# A No I.D Paph in Bud



## Yusuf Jeewa (Jul 12, 2020)

I purchased this lovely clump from a vendor in March.He told had it around 5 years but it had never bloomed.Soon after taking it home it pushed out a bud( I saw it in low bud when I took it home).
Would anyone be able to hazard a guess as to what it may be?
Thanks from South Africa


----------



## Guldal (Jul 12, 2020)

I reserve my guess to have seen the flower fully opened!


----------



## troy (Jul 12, 2020)

Hard to say..a guess would be bellatulum


----------



## Bob in Albany N.Y. (Jul 12, 2020)

Possible concolor.


----------



## abax (Jul 12, 2020)

I have no guess as to the name, but it does have very nice foliage.
I'd love to see the bloom when it opens.


----------



## Yusuf Jeewa (Jul 13, 2020)

Thanks guys, I will keep you updated


----------



## villosum (Jul 18, 2020)

let see what is it when blooming


----------



## Ozpaph (Jul 18, 2020)

bellatulum, perhaps


----------



## NYEric (Jul 21, 2020)

It's a complex.


----------



## DrLeslieEe (Jul 22, 2020)

There is no way in the world to tell what it is until the flower opens and the staminode is displayed.
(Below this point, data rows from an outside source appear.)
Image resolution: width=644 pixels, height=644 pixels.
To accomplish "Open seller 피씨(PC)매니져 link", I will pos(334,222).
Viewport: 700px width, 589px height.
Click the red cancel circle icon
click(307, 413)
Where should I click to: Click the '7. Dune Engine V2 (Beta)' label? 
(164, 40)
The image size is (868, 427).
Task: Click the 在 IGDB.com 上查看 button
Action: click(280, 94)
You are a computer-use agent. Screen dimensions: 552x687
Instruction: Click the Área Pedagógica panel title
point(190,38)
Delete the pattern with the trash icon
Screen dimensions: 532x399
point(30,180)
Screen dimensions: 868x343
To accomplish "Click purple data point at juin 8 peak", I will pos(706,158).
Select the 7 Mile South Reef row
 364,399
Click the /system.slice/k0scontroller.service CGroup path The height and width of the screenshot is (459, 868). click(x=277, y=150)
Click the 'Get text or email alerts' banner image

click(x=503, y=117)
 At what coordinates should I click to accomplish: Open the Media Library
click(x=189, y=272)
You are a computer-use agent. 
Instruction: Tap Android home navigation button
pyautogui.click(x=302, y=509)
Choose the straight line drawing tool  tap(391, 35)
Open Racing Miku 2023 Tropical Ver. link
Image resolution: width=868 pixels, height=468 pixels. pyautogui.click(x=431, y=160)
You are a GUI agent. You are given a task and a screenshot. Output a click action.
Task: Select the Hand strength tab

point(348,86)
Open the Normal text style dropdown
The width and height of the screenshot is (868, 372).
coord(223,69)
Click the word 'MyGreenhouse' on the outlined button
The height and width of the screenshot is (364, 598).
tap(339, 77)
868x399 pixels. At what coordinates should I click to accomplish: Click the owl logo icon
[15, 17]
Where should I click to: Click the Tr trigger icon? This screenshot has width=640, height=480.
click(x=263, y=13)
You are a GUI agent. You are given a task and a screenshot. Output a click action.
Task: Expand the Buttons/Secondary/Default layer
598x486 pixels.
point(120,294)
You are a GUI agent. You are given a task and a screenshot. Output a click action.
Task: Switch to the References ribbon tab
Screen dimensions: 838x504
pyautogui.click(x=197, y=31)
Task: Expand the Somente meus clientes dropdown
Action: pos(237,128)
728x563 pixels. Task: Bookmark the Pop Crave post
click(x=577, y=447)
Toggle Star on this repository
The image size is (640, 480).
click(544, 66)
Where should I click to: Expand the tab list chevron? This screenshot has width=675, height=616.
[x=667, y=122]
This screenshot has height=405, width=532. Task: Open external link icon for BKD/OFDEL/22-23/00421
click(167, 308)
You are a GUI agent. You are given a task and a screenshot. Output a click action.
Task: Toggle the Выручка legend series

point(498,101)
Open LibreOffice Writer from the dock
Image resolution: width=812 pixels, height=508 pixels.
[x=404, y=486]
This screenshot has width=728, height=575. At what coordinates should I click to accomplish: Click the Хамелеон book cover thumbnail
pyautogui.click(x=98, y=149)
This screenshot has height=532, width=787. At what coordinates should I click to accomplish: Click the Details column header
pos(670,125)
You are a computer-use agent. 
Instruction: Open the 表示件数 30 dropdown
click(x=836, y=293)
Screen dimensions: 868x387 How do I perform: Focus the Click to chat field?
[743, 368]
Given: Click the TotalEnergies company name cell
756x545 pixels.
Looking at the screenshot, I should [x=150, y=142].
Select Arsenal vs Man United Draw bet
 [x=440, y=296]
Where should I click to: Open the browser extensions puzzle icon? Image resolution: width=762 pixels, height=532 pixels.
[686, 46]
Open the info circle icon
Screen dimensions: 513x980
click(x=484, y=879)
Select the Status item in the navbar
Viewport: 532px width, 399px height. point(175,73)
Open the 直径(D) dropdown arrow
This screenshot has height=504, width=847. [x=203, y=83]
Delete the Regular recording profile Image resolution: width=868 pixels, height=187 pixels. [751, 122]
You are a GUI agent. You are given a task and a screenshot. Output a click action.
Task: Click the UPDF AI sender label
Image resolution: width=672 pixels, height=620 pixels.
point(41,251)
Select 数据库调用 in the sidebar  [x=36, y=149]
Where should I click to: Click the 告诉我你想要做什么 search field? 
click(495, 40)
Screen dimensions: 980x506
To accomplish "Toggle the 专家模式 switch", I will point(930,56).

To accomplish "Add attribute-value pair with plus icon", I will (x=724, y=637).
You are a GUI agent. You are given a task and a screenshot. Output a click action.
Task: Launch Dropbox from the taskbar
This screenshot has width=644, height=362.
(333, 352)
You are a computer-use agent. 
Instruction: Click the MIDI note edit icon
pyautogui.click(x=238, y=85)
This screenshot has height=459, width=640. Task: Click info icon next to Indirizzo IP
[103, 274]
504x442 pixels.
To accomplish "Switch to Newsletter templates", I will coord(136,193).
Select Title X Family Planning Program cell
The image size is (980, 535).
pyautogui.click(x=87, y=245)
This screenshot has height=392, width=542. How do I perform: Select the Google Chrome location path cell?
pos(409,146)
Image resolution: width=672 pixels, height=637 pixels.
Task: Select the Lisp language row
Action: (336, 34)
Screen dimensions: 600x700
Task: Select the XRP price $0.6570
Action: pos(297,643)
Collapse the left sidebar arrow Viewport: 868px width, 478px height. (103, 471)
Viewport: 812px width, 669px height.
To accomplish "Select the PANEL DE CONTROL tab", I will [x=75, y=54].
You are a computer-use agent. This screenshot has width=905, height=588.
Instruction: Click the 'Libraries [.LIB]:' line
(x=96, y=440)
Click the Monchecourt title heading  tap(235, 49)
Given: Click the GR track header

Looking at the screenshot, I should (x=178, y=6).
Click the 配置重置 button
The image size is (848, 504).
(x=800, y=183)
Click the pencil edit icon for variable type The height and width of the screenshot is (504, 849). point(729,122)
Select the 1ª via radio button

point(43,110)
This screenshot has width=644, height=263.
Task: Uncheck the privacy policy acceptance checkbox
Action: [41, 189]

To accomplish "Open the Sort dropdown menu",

Yet even then, it is anyone's guess, but at least we will have some clue other than the leaves that look like brachy type leaves.


----------



## Yusuf Jeewa (Jul 25, 2020)

Thanks everyone, the bud has started to open.It has dark purple spots on a light green base colour.


----------



## Ozpaph (Jul 25, 2020)

still going with bellatulum..............................


----------



## Yusuf Jeewa (Jul 28, 2020)

Thanks everyone who has taken the time to comment. The bud has opened even more.


----------



## NYEric (Jul 28, 2020)

If it's not bellatulum it's something with a lot of bell in it. Nice 6 growth clump. Hope the price was good.


----------



## Yusuf Jeewa (Jul 28, 2020)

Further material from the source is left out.